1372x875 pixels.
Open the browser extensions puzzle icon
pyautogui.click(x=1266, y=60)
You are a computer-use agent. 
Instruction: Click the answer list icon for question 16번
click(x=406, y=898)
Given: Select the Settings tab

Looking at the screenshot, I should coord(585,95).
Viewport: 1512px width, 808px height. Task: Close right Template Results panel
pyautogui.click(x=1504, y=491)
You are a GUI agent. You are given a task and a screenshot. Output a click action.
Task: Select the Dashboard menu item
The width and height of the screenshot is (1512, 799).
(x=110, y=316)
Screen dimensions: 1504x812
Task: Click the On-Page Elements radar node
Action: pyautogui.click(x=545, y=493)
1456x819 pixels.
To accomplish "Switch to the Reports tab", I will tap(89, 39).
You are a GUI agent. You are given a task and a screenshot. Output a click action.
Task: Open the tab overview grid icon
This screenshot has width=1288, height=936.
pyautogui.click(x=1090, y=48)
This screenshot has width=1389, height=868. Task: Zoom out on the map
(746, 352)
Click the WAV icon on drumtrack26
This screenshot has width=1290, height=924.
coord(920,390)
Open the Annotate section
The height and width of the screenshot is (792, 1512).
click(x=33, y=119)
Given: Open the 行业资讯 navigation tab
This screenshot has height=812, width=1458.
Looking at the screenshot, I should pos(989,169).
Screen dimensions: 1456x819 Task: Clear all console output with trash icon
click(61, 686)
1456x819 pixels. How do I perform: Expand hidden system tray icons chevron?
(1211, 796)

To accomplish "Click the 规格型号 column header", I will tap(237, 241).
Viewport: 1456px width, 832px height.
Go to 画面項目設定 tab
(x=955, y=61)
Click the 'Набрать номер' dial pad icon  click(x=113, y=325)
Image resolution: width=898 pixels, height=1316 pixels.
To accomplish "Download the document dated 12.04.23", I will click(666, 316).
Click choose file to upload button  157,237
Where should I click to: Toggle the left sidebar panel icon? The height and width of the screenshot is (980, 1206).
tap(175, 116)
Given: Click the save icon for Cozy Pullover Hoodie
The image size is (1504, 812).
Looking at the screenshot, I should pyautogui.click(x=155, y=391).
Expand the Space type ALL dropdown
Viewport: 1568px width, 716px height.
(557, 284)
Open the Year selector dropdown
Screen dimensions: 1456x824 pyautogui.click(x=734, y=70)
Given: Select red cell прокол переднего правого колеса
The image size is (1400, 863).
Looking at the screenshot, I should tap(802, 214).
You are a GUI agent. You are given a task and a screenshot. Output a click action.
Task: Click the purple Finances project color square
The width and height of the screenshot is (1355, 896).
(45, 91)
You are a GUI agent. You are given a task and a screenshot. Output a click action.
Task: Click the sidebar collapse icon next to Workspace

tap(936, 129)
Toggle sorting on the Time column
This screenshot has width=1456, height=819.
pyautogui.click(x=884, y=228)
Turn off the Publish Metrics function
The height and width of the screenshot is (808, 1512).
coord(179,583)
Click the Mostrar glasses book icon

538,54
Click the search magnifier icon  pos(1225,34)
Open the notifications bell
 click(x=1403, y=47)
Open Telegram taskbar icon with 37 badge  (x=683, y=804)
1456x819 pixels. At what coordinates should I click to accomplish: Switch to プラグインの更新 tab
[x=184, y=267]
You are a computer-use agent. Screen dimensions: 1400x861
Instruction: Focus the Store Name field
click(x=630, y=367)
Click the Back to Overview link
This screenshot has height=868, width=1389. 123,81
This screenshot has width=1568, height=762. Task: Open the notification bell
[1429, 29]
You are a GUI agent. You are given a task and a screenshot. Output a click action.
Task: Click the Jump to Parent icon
--------------------------------------------------
### WORK TASK
Reproduce each entry exactly, with nothing missing.

### ANSWER BOX
1372x875 pixels.
Open the browser extensions puzzle icon
pyautogui.click(x=1266, y=60)
You are a computer-use agent. 
Instruction: Click the answer list icon for question 16번
click(x=406, y=898)
Given: Select the Settings tab

Looking at the screenshot, I should coord(585,95).
Viewport: 1512px width, 808px height. Task: Close right Template Results panel
pyautogui.click(x=1504, y=491)
You are a GUI agent. You are given a task and a screenshot. Output a click action.
Task: Select the Dashboard menu item
The width and height of the screenshot is (1512, 799).
(x=110, y=316)
Screen dimensions: 1504x812
Task: Click the On-Page Elements radar node
Action: pyautogui.click(x=545, y=493)
1456x819 pixels.
To accomplish "Switch to the Reports tab", I will tap(89, 39).
You are a GUI agent. You are given a task and a screenshot. Output a click action.
Task: Open the tab overview grid icon
This screenshot has width=1288, height=936.
pyautogui.click(x=1090, y=48)
This screenshot has width=1389, height=868. Task: Zoom out on the map
(746, 352)
Click the WAV icon on drumtrack26
This screenshot has width=1290, height=924.
coord(920,390)
Open the Annotate section
The height and width of the screenshot is (792, 1512).
click(x=33, y=119)
Given: Open the 行业资讯 navigation tab
This screenshot has height=812, width=1458.
Looking at the screenshot, I should pos(989,169).
Screen dimensions: 1456x819 Task: Clear all console output with trash icon
click(61, 686)
1456x819 pixels. How do I perform: Expand hidden system tray icons chevron?
(1211, 796)

To accomplish "Click the 规格型号 column header", I will tap(237, 241).
Viewport: 1456px width, 832px height.
Go to 画面項目設定 tab
(x=955, y=61)
Click the 'Набрать номер' dial pad icon  click(x=113, y=325)
Image resolution: width=898 pixels, height=1316 pixels.
To accomplish "Download the document dated 12.04.23", I will click(666, 316).
Click choose file to upload button  157,237
Where should I click to: Toggle the left sidebar panel icon? The height and width of the screenshot is (980, 1206).
tap(175, 116)
Given: Click the save icon for Cozy Pullover Hoodie
The image size is (1504, 812).
Looking at the screenshot, I should pyautogui.click(x=155, y=391).
Expand the Space type ALL dropdown
Viewport: 1568px width, 716px height.
(557, 284)
Open the Year selector dropdown
Screen dimensions: 1456x824 pyautogui.click(x=734, y=70)
Given: Select red cell прокол переднего правого колеса
The image size is (1400, 863).
Looking at the screenshot, I should tap(802, 214).
You are a GUI agent. You are given a task and a screenshot. Output a click action.
Task: Click the purple Finances project color square
The width and height of the screenshot is (1355, 896).
(45, 91)
You are a GUI agent. You are given a task and a screenshot. Output a click action.
Task: Click the sidebar collapse icon next to Workspace

tap(936, 129)
Toggle sorting on the Time column
This screenshot has width=1456, height=819.
pyautogui.click(x=884, y=228)
Turn off the Publish Metrics function
The height and width of the screenshot is (808, 1512).
coord(179,583)
Click the Mostrar glasses book icon

538,54
Click the search magnifier icon  pos(1225,34)
Open the notifications bell
 click(x=1403, y=47)
Open Telegram taskbar icon with 37 badge  (x=683, y=804)
1456x819 pixels. At what coordinates should I click to accomplish: Switch to プラグインの更新 tab
[x=184, y=267]
You are a computer-use agent. Screen dimensions: 1400x861
Instruction: Focus the Store Name field
click(x=630, y=367)
Click the Back to Overview link
This screenshot has height=868, width=1389. 123,81
This screenshot has width=1568, height=762. Task: Open the notification bell
[1429, 29]
You are a GUI agent. You are given a task and a screenshot. Output a click action.
Task: Click the Jump to Parent icon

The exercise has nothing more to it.